Federal Estate and Gift Taxes
The federal government imposes estate taxes (sometimes also called death taxes) on transfers of property made upon death. It also imposes gift taxes on transfers of property by gift made during the donor's life. This newsletter provides a brief overview of the federal estate tax and gift taxes.
Whether an estate will be required to file a federal estate tax return depends on the value of the estate. A decedent's gross estate includes the value of all property in which the decedent had an interest at the time of death. This includes such items as:
- Real estate
- Stocks and bonds
- Notes and cash
- Insurance on the decedent's life
- Jointly owned property
- Certain transfers of property during the decedent's life
- Powers of appointment
The value of the decedent's property is its fair market value as of the date of death. Appraisals and other analyses may be needed to determine the fair market value of certain property, such as closely held businesses, real estate and personal property. There are also special valuation dates and elections for special-use property, such as farms or real property used in closely held businesses, which may result in reduced valuation.
Once the gross estate is determined, certain items are deducted to arrive at the taxable estate. The most noteworthy of these deductions is the marital deduction. The estate can pass tax free to a surviving spouse provided that the surviving spouse is a US citizen and the surviving spouse's interest in the estate is not a nondeductible terminable interest. A nondeductible terminable interest is an interest in which a person other than the surviving spouse receives the right to possess or enjoy an interest in the decedent's property upon the termination of the spouse's interest in the property.
Other allowable deductions from the gross estate include:
- Certain administrative expenses
- Funeral expenses
- Claims against the estate
- Certain taxes
- Charitable bequests
The executor, personal representative or person in possession of the estate's assets must file the estate tax return within nine months of the decedent's death. The estate can apply for a six-month extension of time to file, but the taxes must be paid within nine months of the decedent's death. The time for payment of the estate tax may be extended in certain circumstances.
The Economic Growth and Tax Relief Reconciliation Act of 2001 (EGTRRA) provided for estate tax relief from January 1, 2002 through December 31, 2010. Under the Act, the estate tax was gradually reduced from a maximum estate tax rate of 55 percent for estates larger than $1 million in 2001, to 45 percent for estates larger than $3.5 million in 2009, to no estate tax in 2010. After December 31, 2010, the estate tax was scheduled to revert to its 2001 level — a maximum rate of 55 percent for estates larger than $1 million. However, on December 17, 2010, President Obama signed the 2010 Tax Relief Act extending estate tax relief for another two years, from January 1, 2011 through December 31, 2012. Under the 2010 legislation, the maximum estate tax rate is 35 percent for estates larger than $5 million ($10 million for married couples).
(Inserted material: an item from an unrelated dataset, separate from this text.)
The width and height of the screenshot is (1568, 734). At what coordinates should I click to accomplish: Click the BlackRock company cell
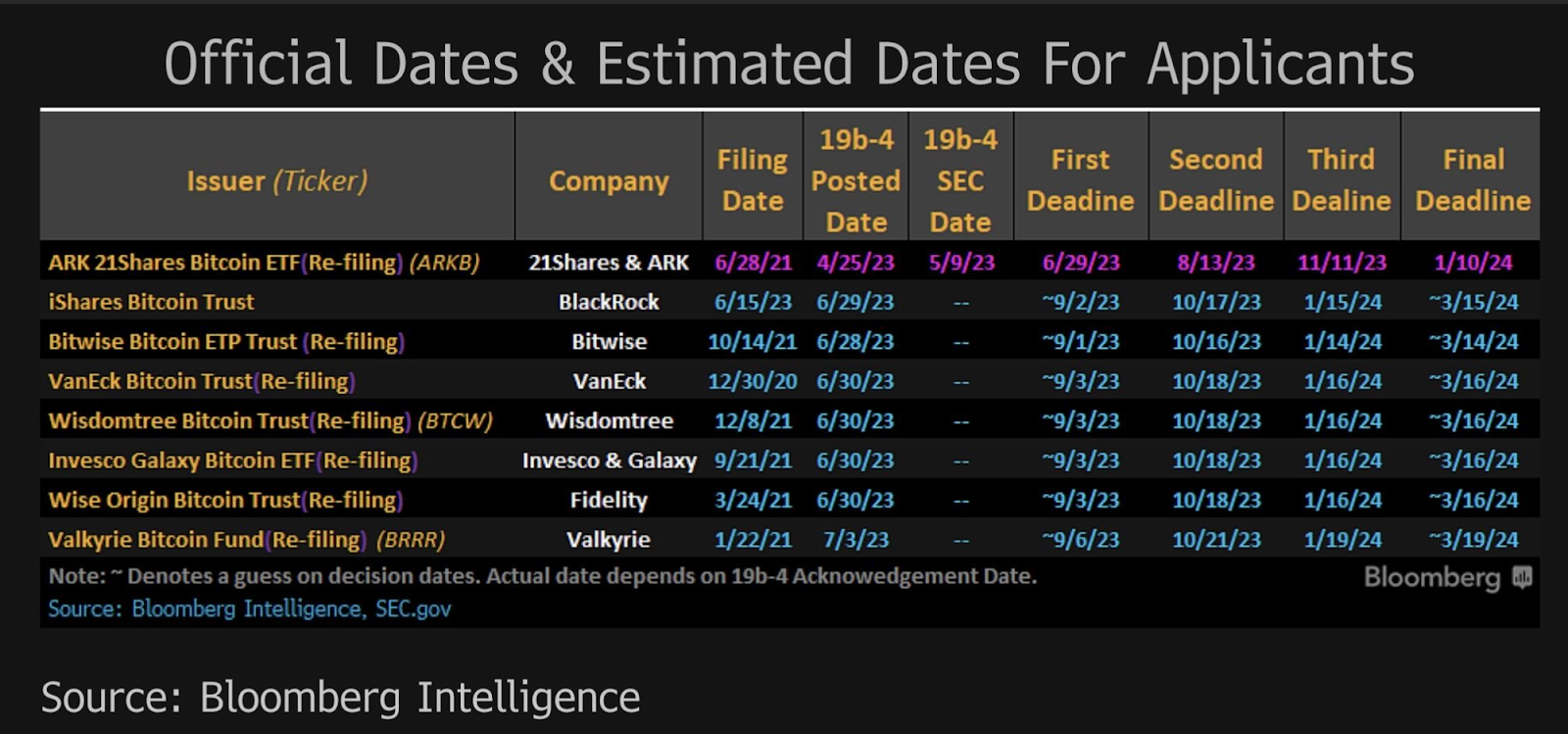pos(609,302)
If Congress fails to enact legislation further extending estate tax relief, the estate tax will revert to its 2001 level on January 1, 2013.
The gift tax is a tax on the transfer of property, including money, by gift to another individual. The individual who gives the gift, the donor, is primarily liable for the payment of any federal gift tax.
Certain gifts are exempt from taxation. Exempt gifts include:
- Gifts of a present interest worth $13,000 or less to any one individual in any one year (this amount is for 2010, and it is periodically adjusted)
- Gifts to a spouse
- Tuition or medical expenses paid on behalf of someone else directly to the educational or medical institution
- Charitable contributions
- Certain gifts to political organizations
If a donor's gift exceeds the exemption amount, the donor must file a gift tax return using IRS Form 709. It is possible, however, that the gift may not be subject to tax due to application of the unified credit, which applies to both estate and gift taxes. The donor, assuming he or she has not previously exhausted the unified credit, would apply the unified credit amount to the tax on the gift and result in a tax liability of zero. The only cost to the donor is a reduction of the unified credit amount available for future gifts or for use against estate taxes upon the donor's death.
Individuals must also file gift tax returns if: they gift future interests to someone (other than spouses); they give their spouses interests in property that will end with some future events; or they split gifts with their spouses.
Under the 2010 Tax Relief Act, the gift tax rate was set at 35 percent for tax years 2011 and 2012 and the exemption substantially increased from $1 million to $5 million ($10 million for married couples). If Congress fails to enact legislation further extending gift tax relief, the maximum gift tax rate and exemption will revert to their 2001 levels — 55 percent and $1 million, respectively — on January 1, 2013.